| Problem to work on |
Return all the lines below in which the string "logo" appears.

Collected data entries
++++++++++++++++++++
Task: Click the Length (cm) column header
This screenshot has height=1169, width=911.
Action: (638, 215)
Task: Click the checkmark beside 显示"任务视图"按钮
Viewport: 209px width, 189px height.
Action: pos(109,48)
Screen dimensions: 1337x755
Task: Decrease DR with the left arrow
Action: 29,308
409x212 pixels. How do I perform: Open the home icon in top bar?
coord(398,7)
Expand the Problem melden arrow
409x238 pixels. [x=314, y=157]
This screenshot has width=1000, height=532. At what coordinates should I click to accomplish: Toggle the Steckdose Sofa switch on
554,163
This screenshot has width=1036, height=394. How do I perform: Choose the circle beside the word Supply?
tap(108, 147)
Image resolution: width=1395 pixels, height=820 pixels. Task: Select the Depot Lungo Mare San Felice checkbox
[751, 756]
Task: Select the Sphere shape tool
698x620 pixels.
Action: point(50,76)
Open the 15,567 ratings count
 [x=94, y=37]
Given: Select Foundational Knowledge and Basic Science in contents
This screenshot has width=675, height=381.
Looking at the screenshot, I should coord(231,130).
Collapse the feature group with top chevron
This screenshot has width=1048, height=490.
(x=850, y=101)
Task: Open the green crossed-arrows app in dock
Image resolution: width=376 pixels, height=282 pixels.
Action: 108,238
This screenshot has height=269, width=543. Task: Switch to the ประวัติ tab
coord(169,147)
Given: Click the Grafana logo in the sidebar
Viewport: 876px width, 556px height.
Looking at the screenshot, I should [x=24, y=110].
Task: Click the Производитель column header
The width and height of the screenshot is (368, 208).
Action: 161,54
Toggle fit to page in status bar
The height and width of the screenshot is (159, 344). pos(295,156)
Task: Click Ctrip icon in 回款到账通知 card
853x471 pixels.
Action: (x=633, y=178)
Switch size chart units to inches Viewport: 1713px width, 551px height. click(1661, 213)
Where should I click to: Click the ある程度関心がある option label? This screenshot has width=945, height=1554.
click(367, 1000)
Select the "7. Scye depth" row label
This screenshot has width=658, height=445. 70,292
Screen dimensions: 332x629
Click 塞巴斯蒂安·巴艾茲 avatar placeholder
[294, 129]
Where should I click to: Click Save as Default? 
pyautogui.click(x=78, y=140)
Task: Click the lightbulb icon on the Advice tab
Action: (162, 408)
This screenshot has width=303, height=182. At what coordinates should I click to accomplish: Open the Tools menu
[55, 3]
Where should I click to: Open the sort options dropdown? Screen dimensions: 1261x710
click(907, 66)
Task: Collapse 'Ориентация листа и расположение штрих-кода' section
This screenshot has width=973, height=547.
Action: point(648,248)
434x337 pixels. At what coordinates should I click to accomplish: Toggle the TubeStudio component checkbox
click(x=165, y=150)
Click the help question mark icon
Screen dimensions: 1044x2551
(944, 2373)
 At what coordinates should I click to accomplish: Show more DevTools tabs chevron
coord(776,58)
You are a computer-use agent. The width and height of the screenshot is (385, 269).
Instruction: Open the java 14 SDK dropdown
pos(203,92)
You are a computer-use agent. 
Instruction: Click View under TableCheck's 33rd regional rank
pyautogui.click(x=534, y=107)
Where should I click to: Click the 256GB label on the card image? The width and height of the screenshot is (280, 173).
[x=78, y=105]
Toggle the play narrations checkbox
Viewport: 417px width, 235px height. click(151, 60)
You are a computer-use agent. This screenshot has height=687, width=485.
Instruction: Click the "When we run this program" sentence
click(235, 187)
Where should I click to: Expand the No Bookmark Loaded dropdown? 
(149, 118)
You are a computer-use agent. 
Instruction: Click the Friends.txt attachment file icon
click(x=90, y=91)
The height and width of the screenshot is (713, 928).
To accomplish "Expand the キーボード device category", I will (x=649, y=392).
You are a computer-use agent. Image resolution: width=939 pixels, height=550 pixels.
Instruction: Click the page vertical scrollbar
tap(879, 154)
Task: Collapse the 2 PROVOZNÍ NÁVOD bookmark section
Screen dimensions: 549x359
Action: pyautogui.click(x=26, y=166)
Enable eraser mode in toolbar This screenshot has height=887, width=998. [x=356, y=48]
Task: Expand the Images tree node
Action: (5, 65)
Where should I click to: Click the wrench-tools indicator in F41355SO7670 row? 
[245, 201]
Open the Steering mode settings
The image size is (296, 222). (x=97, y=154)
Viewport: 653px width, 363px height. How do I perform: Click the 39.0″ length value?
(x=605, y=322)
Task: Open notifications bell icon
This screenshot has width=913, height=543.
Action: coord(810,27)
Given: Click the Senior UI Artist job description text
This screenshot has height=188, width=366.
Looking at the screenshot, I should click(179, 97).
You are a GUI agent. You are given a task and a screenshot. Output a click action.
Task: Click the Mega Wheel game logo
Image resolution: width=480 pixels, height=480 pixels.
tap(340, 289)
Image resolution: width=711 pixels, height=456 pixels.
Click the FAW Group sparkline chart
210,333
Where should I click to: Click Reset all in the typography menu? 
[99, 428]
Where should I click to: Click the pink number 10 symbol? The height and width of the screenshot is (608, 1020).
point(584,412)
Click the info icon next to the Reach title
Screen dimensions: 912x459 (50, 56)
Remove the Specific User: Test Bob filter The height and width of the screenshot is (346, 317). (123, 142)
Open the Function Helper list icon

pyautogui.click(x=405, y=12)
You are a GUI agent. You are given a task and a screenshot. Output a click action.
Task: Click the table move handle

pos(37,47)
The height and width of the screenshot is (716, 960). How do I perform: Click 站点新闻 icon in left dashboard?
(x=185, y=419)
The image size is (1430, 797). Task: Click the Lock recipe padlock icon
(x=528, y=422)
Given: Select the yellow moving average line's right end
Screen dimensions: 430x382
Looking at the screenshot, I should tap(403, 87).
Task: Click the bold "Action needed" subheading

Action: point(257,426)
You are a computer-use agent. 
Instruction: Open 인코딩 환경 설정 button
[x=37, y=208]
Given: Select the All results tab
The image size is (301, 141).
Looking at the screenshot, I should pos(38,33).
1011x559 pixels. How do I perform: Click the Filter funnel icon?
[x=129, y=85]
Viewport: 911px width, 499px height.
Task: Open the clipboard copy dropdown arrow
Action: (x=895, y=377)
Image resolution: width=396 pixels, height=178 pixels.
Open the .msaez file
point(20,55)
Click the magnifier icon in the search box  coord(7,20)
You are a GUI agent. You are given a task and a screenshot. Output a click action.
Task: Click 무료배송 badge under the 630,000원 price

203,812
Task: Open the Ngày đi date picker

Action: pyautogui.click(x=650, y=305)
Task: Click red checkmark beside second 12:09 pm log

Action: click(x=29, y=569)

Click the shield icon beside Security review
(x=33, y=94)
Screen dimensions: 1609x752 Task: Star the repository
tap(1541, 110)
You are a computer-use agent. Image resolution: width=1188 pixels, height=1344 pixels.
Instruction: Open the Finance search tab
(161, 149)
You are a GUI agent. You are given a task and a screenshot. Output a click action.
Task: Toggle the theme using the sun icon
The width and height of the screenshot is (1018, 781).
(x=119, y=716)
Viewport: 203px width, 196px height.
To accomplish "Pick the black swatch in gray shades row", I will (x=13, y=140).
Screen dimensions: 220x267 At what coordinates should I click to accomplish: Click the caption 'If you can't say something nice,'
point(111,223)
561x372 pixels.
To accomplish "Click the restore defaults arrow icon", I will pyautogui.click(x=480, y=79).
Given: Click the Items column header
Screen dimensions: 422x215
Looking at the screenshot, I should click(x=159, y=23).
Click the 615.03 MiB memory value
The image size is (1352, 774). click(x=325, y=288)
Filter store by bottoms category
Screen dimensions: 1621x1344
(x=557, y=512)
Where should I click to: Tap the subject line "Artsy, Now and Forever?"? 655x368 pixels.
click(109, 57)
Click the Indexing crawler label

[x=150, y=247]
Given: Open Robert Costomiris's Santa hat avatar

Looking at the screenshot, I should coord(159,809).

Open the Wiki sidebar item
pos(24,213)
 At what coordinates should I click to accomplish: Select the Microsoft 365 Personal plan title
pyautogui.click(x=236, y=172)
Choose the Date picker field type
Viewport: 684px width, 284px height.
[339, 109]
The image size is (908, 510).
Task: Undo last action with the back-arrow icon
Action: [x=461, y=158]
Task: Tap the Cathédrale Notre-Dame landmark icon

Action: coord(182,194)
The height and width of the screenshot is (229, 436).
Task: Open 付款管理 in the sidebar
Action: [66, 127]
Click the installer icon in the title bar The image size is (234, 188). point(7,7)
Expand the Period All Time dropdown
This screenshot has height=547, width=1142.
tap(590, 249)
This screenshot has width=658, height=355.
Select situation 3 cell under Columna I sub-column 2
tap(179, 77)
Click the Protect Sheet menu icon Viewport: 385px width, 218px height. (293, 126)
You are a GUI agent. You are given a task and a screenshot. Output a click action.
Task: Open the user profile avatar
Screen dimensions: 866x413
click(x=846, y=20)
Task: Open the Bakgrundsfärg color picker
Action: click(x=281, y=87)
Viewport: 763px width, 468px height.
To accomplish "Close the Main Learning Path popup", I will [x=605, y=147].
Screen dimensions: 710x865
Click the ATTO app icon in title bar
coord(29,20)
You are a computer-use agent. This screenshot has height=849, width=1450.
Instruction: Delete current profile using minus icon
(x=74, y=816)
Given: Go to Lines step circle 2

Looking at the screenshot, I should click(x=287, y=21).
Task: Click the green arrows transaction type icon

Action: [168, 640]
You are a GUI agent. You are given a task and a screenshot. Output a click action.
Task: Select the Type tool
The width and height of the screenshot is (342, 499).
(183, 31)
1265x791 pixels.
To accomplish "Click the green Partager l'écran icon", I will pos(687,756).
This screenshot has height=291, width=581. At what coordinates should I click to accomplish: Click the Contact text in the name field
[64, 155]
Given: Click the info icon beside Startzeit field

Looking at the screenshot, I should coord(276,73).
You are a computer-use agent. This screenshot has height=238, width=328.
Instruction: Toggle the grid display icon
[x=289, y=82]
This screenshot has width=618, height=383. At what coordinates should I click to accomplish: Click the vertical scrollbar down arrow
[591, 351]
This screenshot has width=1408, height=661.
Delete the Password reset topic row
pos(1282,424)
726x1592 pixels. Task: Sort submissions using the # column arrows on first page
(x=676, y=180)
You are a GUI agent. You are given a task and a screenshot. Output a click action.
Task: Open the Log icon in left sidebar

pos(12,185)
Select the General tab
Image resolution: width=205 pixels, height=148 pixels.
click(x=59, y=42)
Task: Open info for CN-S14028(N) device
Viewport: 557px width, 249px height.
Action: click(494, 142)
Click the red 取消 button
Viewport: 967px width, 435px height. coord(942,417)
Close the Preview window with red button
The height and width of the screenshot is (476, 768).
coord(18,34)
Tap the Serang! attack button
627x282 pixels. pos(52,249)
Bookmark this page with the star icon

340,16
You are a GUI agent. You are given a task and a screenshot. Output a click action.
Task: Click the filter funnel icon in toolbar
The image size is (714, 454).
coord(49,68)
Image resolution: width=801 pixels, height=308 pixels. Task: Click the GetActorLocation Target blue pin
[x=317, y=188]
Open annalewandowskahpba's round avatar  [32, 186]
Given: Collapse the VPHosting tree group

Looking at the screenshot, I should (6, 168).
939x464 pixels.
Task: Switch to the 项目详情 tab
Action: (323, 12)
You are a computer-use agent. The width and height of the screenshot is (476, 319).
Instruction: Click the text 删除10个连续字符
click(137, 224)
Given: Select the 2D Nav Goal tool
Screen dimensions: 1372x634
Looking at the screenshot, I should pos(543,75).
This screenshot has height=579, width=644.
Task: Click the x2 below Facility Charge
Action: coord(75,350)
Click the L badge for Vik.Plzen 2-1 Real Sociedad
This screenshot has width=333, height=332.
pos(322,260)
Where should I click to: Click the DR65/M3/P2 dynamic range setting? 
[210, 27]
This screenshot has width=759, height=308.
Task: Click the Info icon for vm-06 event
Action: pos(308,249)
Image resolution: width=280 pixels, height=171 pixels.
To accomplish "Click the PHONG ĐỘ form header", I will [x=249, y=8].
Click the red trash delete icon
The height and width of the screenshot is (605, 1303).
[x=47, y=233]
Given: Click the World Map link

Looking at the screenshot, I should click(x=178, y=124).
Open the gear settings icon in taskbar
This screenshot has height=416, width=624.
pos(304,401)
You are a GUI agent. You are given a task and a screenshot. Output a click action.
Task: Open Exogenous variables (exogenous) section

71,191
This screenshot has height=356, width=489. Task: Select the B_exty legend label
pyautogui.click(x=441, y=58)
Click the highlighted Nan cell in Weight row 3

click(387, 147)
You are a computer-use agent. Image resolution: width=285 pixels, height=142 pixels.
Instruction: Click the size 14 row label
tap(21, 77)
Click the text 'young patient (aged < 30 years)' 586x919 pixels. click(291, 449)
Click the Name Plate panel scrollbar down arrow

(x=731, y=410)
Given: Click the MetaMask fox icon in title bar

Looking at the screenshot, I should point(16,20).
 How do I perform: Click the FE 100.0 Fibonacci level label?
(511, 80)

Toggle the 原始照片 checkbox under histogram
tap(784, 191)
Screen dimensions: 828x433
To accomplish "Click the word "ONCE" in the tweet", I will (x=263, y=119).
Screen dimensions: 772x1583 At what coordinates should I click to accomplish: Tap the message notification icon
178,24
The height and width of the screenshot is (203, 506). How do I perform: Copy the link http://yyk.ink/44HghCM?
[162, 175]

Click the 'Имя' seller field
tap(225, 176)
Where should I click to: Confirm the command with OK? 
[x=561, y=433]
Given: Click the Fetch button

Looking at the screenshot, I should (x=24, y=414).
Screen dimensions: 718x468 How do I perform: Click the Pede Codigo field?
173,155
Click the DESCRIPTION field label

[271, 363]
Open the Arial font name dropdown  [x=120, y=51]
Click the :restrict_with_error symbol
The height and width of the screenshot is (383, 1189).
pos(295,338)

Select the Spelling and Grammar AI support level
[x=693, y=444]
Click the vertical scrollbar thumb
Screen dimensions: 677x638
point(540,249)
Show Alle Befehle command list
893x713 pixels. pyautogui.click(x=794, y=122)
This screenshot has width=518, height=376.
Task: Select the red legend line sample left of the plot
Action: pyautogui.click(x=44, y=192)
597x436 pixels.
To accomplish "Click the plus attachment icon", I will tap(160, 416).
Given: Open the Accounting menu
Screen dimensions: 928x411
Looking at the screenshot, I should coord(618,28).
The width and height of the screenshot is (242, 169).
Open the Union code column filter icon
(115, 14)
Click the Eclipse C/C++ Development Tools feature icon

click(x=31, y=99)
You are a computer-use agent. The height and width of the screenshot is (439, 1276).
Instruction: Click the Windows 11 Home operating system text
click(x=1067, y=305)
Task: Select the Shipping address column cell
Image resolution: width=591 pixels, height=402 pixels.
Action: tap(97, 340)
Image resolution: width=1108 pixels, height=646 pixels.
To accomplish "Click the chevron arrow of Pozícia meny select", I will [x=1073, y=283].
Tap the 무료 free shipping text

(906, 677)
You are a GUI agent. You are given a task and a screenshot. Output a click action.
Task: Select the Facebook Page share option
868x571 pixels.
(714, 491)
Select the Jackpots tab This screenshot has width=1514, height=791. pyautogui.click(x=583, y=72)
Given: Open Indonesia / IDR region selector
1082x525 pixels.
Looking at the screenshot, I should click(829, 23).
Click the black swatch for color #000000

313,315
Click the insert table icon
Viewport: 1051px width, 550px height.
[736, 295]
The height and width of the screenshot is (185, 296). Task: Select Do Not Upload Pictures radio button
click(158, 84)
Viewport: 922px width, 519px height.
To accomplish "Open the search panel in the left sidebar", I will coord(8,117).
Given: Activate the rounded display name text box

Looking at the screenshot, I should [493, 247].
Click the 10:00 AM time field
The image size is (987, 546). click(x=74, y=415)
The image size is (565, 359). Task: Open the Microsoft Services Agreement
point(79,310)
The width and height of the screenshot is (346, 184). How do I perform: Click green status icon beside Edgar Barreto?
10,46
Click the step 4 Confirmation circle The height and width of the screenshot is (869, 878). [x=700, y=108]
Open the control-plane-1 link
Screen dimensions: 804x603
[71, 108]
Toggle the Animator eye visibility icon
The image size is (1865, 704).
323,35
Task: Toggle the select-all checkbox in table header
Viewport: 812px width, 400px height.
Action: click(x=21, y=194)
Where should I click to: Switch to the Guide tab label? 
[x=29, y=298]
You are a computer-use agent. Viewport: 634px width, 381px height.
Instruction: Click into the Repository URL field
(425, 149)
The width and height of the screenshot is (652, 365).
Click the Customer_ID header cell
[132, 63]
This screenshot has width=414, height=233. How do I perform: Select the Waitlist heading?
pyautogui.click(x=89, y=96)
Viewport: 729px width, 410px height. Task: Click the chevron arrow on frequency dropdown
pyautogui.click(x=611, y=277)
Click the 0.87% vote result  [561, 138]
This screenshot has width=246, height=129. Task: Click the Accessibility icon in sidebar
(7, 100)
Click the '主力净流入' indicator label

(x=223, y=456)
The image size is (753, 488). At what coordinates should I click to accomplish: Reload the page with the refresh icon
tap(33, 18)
++++++++++++++++++++
| Response to this exercise |
Given: Click the Grafana logo in the sidebar
Task: Click the Mega Wheel game logo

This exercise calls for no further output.